(Records from a pointing dataset)
--------------------------------------------------

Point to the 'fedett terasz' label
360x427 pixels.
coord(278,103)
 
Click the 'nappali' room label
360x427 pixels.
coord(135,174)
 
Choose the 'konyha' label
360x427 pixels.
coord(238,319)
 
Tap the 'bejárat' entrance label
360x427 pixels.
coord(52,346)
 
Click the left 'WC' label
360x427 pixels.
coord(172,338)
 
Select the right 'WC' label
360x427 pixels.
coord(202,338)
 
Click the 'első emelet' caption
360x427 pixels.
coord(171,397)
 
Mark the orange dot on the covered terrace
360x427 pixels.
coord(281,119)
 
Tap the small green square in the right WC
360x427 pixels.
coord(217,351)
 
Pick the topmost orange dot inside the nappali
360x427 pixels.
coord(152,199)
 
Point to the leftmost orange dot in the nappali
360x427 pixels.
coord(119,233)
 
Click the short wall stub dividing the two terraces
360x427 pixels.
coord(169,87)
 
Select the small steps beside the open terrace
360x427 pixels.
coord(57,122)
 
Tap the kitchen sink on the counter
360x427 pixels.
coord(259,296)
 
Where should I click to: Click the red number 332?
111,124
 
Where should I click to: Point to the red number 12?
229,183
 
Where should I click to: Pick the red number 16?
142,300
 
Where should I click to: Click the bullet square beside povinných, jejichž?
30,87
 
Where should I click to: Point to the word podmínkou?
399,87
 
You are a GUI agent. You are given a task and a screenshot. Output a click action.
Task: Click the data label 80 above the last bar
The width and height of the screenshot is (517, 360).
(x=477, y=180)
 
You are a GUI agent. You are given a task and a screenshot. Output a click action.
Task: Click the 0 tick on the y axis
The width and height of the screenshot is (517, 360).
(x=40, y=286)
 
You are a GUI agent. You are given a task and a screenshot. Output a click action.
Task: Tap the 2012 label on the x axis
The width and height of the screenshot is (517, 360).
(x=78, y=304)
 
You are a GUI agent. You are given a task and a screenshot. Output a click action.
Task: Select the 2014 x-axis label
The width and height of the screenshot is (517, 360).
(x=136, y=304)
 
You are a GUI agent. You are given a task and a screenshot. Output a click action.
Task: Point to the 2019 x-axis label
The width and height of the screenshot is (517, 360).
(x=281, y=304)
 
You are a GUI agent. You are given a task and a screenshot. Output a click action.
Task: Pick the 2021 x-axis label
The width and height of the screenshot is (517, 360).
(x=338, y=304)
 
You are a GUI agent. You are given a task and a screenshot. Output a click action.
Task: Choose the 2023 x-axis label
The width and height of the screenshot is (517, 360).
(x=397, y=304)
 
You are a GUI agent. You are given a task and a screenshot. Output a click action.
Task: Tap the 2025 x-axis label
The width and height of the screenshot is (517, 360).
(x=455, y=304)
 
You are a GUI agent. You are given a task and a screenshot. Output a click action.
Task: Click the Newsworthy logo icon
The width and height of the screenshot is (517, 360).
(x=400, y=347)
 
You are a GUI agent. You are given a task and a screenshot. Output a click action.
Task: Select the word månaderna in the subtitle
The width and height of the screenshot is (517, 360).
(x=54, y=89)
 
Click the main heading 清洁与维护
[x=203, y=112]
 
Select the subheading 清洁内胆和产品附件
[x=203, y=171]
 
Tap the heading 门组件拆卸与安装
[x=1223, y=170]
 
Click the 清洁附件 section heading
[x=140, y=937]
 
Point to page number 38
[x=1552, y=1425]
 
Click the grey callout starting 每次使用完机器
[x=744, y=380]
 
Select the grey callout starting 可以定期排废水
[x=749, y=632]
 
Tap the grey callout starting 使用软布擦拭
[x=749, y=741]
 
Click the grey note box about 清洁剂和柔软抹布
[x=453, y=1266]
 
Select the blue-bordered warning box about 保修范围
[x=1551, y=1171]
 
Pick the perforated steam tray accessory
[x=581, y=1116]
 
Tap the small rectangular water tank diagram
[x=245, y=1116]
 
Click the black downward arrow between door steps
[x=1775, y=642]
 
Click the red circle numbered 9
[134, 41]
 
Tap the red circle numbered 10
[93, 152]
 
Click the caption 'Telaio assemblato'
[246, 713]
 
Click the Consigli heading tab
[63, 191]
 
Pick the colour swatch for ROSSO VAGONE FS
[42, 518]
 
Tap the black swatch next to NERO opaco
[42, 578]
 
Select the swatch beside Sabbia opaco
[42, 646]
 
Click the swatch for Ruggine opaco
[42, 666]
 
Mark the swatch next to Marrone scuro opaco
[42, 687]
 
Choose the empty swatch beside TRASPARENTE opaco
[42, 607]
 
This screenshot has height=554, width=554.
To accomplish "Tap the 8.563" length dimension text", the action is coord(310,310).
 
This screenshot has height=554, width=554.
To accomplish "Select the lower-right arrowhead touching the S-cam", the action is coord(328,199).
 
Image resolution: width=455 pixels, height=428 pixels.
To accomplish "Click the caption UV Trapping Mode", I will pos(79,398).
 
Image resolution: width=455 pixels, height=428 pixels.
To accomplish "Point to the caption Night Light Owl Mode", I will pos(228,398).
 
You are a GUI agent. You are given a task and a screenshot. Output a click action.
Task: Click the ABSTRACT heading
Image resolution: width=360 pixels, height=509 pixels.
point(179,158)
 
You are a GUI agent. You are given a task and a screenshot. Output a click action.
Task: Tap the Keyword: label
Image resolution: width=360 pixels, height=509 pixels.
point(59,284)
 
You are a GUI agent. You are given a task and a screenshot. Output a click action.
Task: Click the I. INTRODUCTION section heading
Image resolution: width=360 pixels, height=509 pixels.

--------------------------------------------------

§ Do this:
Copy the records above word for word, starting at their first line and ending at the line containing "coord(281,119)", with both of those lines included.

§ Complete output:
Point to the 'fedett terasz' label
360x427 pixels.
coord(278,103)
 
Click the 'nappali' room label
360x427 pixels.
coord(135,174)
 
Choose the 'konyha' label
360x427 pixels.
coord(238,319)
 
Tap the 'bejárat' entrance label
360x427 pixels.
coord(52,346)
 
Click the left 'WC' label
360x427 pixels.
coord(172,338)
 
Select the right 'WC' label
360x427 pixels.
coord(202,338)
 
Click the 'első emelet' caption
360x427 pixels.
coord(171,397)
 
Mark the orange dot on the covered terrace
360x427 pixels.
coord(281,119)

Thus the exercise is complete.